__TEXT SECTION__:

There exists a random vector ${\mathbf{v}}^0\in {\mathbb{R}}^n$ that satisfies

$$\begin{array}{c}\hfill {\mathbf{v}}^0=\sum _{k=1}^M{\alpha }_k{\mathbf{u}}_{\mathbf{k}},\end{array}$$

(12)

where ${\alpha }_1,{\alpha }_2,...,{\alpha }_M$$({\alpha }_1\ne 0)$ are scalars.

Taking the vector ${\mathbf{v}}^0$ as the initial vector of the RPI-RI method and multiplying both sides of this equation by $\mathbf{R}$, ${\mathbf{R}}^2$, ..., ${\mathbf{R}}^n,...$ gives

$$\left\{\begin{array}{c}{\mathbf{v}}^1=\mathbf{R}{\mathbf{v}}^0=\mathbf{R}\sum _{k=1}^M{\alpha }_k{\mathbf{u}}_{\mathbf{k}}=\sum _{k=1}^M{\alpha }_k{\mathbf{R}}_k{\mathbf{u}}_{\mathbf{k}}=\sum _{k=1}^M{\alpha }_k{\lambda }_k{\mathbf{u}}_{\mathbf{k}},\hfill \\ {\mathbf{v}}^2=\mathbf{R}{\mathbf{v}}^1={\mathbf{R}}^2{\mathbf{v}}^0={\mathbf{R}}^2\sum _{k=1}^M{\alpha }_k{\mathbf{u}}_{\mathbf{k}}=\sum _{k=1}^M{\alpha }_k{\lambda }_k^2{\mathbf{u}}_{\mathbf{k}},\hfill \\ ···\hfill \\ {\mathbf{v}}^n=\mathbf{R}{\mathbf{v}}^{n-1}={\mathbf{R}}^n{\mathbf{v}}^0={\mathbf{R}}^n\sum _{k=1}^M{\alpha }_k{\mathbf{u}}_{\mathbf{k}}=\sum _{k=1}^M{\alpha }_k{\lambda }_k^n{\mathbf{u}}_{\mathbf{k}}.\hfill \end{array}\right.$$

(13)

__DATASET SECTION__:
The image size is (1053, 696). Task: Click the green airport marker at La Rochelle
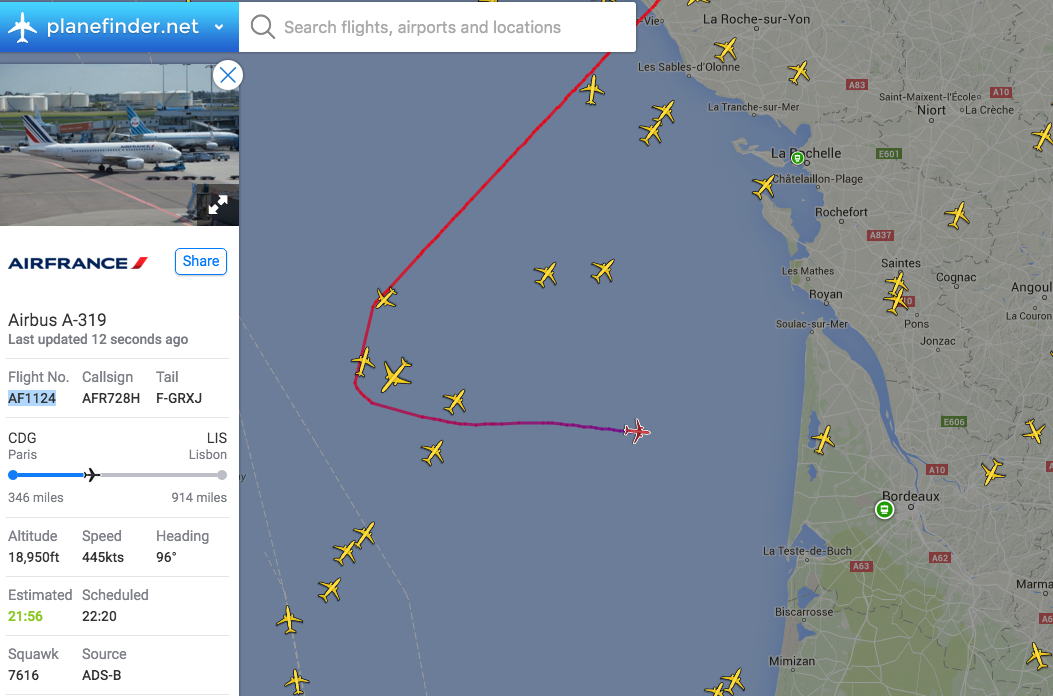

__EXERCISE DIRECTIONS__: Reproduce the whole RPI-RI derivation, character for character. Work from the RPI-RI derivation alone and leave the material aside.

__SOLUTION TO THIS TASK__:
There exists a random vector ${\mathbf{v}}^0\in {\mathbb{R}}^n$ that satisfies

$$\begin{array}{c}\hfill {\mathbf{v}}^0=\sum _{k=1}^M{\alpha }_k{\mathbf{u}}_{\mathbf{k}},\end{array}$$

(12)

where ${\alpha }_1,{\alpha }_2,...,{\alpha }_M$$({\alpha }_1\ne 0)$ are scalars.

Taking the vector ${\mathbf{v}}^0$ as the initial vector of the RPI-RI method and multiplying both sides of this equation by $\mathbf{R}$, ${\mathbf{R}}^2$, ..., ${\mathbf{R}}^n,...$ gives

$$\left\{\begin{array}{c}{\mathbf{v}}^1=\mathbf{R}{\mathbf{v}}^0=\mathbf{R}\sum _{k=1}^M{\alpha }_k{\mathbf{u}}_{\mathbf{k}}=\sum _{k=1}^M{\alpha }_k{\mathbf{R}}_k{\mathbf{u}}_{\mathbf{k}}=\sum _{k=1}^M{\alpha }_k{\lambda }_k{\mathbf{u}}_{\mathbf{k}},\hfill \\ {\mathbf{v}}^2=\mathbf{R}{\mathbf{v}}^1={\mathbf{R}}^2{\mathbf{v}}^0={\mathbf{R}}^2\sum _{k=1}^M{\alpha }_k{\mathbf{u}}_{\mathbf{k}}=\sum _{k=1}^M{\alpha }_k{\lambda }_k^2{\mathbf{u}}_{\mathbf{k}},\hfill \\ ···\hfill \\ {\mathbf{v}}^n=\mathbf{R}{\mathbf{v}}^{n-1}={\mathbf{R}}^n{\mathbf{v}}^0={\mathbf{R}}^n\sum _{k=1}^M{\alpha }_k{\mathbf{u}}_{\mathbf{k}}=\sum _{k=1}^M{\alpha }_k{\lambda }_k^n{\mathbf{u}}_{\mathbf{k}}.\hfill \end{array}\right.$$

(13)